Additionally, the number of television programs which have story lines discussing sexual assaults as a form of violence has skyrocketed. This more sustained focus in the media helped create an environment for policy and legal changes that may ultimately improve the status and frequency of engaged bystanders.

Changing Social Norms
Researchers have described the decision to-do-nothing as bystander apathy. But few people are truly apathetic when it comes to sexual violence. When someone chooses to do nothing, it is often rooted in a social norm. Programs that promote bystander involvement recognize the importance of shifting existing social norms so that there is social pressure to do or say something instead of nothing (Berkowitz, 2003).
See what new social norms could look like
  • Encourage help-seeking behaviors. Because it is often hard for many of us to askfor help, a key role for bystanders is to inviteand encourage requests for assistance. This could be accomplished by highlighting stories of hope, responsibility, and change for survivors, and by making sure that those at risk to abuse know that they can get help.
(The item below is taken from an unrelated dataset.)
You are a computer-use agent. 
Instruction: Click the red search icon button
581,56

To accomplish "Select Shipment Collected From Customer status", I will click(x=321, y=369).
More recently, there have been a number of efforts to encourage those at risk to abuse to reach out for help while holding them accountable for any crime they had committed.
  • Adopt policies to encourage engagement. There are many policies that organizations can adopt to promote the social norm of involvement and action. For example, policies may reinforce healthy sexual development in youth, such as the Our Whole Lives curriculum developed by the Unitarian Universalist Association and the United Church of Christ. Policies may also focus on sexual harassment training sessions such as those conducted by public agencies working with youth. When leaders in organizations and communities begin to see themselves, and the people they work with, as involved bystanders, bystander engagement can become the norm.
  • Celebrate the actions of bystanders. When we hear of a bystander intervention,we often breathe a sigh of relief rather than celebrating the bystander’s actions. Consider the impact of giving positive recognition; when a New York City worker recently leaped onto the subway tracks to save a student having a seizure, he was given the highest honors possible in that city. Each organization can begin their own award program to honor those bystanders who choose to intervene in situations big and small.